The EU accuses Apple of parking untaxed revenue earned in Europe, Africa, the Middle East and India in Ireland, which has become a European hub for US-based big tech.
This privilege allegedly gave Apple an advantage over other companies, allowing it to avoid taxes between 2003 and 2014 of around 13 billion euros which, according to Brussels, constituted illegal "state aid" by Ireland.
The judges are not expected to hand down their decision before 2020 and any appeal would then go the EU's highest court, the European Court of Justice, for a final ruling that could land as late as 2021.
Apple fiercely denies the tax bill. The US government also insists the order by Brussels constitutes a major breach of international tax law.
"The European Commission has tried to rewrite Apple's history in Europe, to ignore Ireland's tax laws and, in doing so, to disrupt the international tax system," Tim Cook said in an open letter in 2016.
The group insists that it is in the United States, where the company invests in research and development and thus creates wealth, that it must pay taxes on the revenue in question.
This became possible after a major tax overhaul in the US at the end of 2017 that allowed Apple to repatriate profits made abroad. Apple has promised to pay Washington a tax bill of $37 billion, in addition to the taxes already paid in the United States.
The two days of hearings are taking place in a tense trade context between the EU and the United States where President Donald Trump accuses Europeans of deliberately attacking American technology giants.
The EU's Competition supremo, Vestager, is in particular accused by the US president of "hating" the US. He has slammed her as the "tax lady" because of the investigations and heavy fines imposed on US groups such as Google.
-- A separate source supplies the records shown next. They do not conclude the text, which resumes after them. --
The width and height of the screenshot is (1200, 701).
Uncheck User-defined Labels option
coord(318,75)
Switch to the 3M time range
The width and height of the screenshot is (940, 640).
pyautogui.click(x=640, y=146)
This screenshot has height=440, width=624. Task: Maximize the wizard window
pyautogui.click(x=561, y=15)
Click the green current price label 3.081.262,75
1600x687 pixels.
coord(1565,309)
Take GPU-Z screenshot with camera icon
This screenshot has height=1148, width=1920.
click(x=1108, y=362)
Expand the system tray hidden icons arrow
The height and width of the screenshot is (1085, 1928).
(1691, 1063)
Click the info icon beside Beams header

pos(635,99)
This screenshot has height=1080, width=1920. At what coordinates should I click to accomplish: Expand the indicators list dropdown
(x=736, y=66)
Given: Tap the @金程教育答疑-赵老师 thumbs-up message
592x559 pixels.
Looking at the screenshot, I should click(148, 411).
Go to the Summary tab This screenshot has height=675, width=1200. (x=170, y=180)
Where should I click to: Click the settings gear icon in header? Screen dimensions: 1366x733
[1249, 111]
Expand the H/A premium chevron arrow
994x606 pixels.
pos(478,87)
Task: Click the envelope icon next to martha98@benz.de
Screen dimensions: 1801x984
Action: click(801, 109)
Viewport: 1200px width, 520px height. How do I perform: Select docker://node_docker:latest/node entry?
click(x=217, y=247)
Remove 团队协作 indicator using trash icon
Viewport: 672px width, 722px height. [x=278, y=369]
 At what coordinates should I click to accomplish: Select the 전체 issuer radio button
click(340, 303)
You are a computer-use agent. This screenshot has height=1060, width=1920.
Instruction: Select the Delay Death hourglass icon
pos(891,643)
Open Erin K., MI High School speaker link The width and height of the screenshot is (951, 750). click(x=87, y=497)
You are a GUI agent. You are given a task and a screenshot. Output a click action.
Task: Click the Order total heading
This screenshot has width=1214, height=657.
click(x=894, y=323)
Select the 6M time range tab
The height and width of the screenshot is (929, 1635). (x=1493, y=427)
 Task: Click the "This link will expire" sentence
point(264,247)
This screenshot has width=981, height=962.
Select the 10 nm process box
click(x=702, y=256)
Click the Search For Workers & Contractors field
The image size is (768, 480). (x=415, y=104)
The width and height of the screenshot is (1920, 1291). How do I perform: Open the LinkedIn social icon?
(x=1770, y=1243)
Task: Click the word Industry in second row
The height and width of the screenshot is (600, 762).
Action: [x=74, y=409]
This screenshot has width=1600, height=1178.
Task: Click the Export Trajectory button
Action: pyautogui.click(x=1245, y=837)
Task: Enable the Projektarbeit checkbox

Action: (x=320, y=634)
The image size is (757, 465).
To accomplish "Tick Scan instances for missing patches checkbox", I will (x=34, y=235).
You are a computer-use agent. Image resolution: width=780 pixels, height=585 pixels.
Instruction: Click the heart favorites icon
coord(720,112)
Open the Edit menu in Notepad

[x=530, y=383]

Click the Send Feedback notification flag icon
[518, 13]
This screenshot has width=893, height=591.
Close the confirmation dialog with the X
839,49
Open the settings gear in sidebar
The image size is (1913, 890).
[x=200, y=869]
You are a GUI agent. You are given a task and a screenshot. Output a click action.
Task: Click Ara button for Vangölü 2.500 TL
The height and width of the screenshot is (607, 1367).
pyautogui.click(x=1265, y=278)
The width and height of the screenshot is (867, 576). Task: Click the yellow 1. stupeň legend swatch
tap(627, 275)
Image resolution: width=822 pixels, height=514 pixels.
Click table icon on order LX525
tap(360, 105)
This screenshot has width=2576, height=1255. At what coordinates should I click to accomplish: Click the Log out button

Pending the conclusion of the case, Apple has blocked the funds in an escrow account: a total of 14.3 billion euros after interest.
The group, which has been present in Ireland since the 1980s, employs around 6,000 people in Cork, the country's second-largest city.
The first indications of how the Apple case may finish will come as early as September 24 when the same EU court will rule on whether the Vestager was right to demand unpaid taxes from Starbucks and a unit of Fiat Chrysler.